Give again, exactly as written, each line of the material below starting at the line that contains "Task: Collapse Client Group 1 with chevron" and ending at the line that contains "Switch to the Wires tab". Both ends count, and no other line does.

-- Records supplied follows --

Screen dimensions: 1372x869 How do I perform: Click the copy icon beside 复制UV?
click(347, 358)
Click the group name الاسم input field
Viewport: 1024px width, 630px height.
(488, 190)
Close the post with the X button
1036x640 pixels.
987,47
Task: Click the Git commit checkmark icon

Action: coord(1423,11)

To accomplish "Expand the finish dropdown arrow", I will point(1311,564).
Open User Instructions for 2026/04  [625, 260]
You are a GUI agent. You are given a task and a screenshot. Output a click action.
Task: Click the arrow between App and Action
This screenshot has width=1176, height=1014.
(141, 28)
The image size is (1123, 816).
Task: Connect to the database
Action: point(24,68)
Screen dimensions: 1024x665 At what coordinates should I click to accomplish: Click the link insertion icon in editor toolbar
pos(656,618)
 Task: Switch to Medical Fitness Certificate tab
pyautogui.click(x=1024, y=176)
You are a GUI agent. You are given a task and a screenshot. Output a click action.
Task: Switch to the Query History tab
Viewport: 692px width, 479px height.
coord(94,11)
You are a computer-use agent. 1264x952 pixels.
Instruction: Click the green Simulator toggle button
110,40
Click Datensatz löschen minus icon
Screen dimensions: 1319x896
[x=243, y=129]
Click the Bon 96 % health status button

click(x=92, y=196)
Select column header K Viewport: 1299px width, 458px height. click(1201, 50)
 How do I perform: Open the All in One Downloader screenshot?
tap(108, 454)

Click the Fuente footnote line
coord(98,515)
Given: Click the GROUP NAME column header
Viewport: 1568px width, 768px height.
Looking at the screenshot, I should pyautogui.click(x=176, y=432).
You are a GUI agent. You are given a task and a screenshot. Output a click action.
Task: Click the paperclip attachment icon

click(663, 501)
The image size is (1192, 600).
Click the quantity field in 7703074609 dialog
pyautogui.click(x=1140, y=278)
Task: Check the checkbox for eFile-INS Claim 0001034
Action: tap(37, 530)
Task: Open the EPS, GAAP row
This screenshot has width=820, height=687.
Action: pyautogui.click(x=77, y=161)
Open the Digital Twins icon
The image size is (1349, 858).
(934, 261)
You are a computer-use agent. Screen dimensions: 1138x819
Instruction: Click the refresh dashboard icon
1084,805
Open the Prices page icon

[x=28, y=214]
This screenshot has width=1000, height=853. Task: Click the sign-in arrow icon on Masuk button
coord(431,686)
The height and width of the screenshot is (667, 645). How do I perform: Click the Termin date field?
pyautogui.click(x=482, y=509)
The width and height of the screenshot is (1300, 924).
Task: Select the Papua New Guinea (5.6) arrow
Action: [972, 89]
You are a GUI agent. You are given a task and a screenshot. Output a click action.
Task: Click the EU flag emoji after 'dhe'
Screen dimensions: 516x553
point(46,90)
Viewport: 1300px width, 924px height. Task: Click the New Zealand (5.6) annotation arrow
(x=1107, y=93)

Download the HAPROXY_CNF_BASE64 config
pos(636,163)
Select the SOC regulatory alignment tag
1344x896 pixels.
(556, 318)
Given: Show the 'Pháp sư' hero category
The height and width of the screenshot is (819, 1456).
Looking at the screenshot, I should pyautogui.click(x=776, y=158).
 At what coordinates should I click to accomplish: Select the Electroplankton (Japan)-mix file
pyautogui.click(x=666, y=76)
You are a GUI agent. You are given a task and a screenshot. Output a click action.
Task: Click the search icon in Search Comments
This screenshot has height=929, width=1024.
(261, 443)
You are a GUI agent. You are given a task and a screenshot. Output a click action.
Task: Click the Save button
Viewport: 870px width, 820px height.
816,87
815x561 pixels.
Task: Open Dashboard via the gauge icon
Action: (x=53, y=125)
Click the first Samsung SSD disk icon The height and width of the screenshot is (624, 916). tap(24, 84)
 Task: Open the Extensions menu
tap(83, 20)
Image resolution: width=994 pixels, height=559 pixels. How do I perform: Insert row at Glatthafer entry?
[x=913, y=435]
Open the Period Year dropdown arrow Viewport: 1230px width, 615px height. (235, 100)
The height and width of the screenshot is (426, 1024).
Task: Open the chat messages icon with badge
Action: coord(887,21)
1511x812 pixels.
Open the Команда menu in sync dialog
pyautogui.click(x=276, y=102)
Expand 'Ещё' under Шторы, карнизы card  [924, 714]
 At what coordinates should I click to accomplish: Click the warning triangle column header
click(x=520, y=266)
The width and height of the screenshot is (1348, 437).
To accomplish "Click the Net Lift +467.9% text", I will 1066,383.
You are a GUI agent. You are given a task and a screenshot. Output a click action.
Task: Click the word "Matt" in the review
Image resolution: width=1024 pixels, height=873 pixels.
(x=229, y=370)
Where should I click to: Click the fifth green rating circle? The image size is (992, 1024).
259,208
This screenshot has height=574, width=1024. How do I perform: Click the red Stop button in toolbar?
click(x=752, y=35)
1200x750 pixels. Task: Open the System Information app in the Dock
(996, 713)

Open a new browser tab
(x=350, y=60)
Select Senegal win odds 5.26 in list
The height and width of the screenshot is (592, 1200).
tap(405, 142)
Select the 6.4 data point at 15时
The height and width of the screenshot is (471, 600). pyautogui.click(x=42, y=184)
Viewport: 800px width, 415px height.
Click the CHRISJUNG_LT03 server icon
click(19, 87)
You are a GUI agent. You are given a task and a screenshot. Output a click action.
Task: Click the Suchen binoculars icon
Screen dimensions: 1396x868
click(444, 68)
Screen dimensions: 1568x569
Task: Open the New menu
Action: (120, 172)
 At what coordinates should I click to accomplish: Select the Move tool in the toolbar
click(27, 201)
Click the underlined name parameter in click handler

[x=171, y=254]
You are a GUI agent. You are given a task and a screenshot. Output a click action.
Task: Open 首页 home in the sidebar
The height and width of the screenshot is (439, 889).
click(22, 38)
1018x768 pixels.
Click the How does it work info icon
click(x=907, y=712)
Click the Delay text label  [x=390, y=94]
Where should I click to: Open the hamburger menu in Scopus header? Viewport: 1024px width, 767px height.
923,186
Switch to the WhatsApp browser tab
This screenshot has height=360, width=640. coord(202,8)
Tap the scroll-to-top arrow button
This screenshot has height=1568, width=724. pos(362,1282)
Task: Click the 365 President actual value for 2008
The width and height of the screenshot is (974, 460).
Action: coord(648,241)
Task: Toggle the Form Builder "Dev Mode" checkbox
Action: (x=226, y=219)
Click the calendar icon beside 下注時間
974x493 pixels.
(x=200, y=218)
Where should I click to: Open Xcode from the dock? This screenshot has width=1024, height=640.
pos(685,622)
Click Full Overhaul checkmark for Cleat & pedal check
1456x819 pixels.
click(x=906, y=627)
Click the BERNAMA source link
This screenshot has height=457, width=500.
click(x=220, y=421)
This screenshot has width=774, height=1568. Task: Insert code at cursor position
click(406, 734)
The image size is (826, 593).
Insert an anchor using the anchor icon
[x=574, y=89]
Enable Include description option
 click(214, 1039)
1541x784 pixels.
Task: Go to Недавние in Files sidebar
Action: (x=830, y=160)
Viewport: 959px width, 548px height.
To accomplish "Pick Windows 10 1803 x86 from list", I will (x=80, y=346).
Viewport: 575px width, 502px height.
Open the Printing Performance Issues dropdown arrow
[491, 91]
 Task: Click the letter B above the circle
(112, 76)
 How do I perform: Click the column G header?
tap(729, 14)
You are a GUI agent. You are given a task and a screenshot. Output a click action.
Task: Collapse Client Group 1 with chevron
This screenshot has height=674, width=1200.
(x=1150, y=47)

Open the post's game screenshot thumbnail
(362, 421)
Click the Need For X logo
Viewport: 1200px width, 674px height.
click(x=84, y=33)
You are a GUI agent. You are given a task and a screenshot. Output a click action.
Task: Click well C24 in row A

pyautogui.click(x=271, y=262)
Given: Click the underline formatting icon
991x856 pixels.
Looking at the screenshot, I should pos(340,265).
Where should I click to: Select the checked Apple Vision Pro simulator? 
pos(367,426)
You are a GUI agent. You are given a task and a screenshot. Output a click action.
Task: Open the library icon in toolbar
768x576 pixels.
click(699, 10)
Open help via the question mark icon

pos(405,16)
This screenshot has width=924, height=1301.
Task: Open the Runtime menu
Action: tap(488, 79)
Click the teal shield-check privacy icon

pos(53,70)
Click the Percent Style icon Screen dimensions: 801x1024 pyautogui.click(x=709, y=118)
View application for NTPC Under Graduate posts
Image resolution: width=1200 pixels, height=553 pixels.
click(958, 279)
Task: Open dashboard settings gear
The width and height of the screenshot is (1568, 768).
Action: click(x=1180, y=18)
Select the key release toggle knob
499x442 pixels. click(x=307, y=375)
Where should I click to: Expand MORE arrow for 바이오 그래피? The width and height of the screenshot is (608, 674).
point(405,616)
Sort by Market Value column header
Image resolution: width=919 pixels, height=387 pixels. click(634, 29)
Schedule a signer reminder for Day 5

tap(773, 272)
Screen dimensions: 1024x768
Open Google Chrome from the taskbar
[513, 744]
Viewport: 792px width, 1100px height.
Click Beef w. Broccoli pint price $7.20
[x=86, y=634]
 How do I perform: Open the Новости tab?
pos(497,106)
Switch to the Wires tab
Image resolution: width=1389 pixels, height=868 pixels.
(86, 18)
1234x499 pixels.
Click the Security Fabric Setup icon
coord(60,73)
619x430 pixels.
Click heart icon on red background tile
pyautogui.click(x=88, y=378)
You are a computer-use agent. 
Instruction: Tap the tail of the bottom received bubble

-- Records supplied concluded --

## Finished exercise
Task: Collapse Client Group 1 with chevron
This screenshot has height=674, width=1200.
(x=1150, y=47)

Open the post's game screenshot thumbnail
(362, 421)
Click the Need For X logo
Viewport: 1200px width, 674px height.
click(x=84, y=33)
You are a GUI agent. You are given a task and a screenshot. Output a click action.
Task: Click well C24 in row A

pyautogui.click(x=271, y=262)
Given: Click the underline formatting icon
991x856 pixels.
Looking at the screenshot, I should pos(340,265).
Where should I click to: Select the checked Apple Vision Pro simulator? 
pos(367,426)
You are a GUI agent. You are given a task and a screenshot. Output a click action.
Task: Open the library icon in toolbar
768x576 pixels.
click(699, 10)
Open help via the question mark icon

pos(405,16)
This screenshot has width=924, height=1301.
Task: Open the Runtime menu
Action: tap(488, 79)
Click the teal shield-check privacy icon

pos(53,70)
Click the Percent Style icon Screen dimensions: 801x1024 pyautogui.click(x=709, y=118)
View application for NTPC Under Graduate posts
Image resolution: width=1200 pixels, height=553 pixels.
click(958, 279)
Task: Open dashboard settings gear
The width and height of the screenshot is (1568, 768).
Action: click(x=1180, y=18)
Select the key release toggle knob
499x442 pixels. click(x=307, y=375)
Where should I click to: Expand MORE arrow for 바이오 그래피? The width and height of the screenshot is (608, 674).
point(405,616)
Sort by Market Value column header
Image resolution: width=919 pixels, height=387 pixels. click(634, 29)
Schedule a signer reminder for Day 5

tap(773, 272)
Screen dimensions: 1024x768
Open Google Chrome from the taskbar
[513, 744]
Viewport: 792px width, 1100px height.
Click Beef w. Broccoli pint price $7.20
[x=86, y=634]
 How do I perform: Open the Новости tab?
pos(497,106)
Switch to the Wires tab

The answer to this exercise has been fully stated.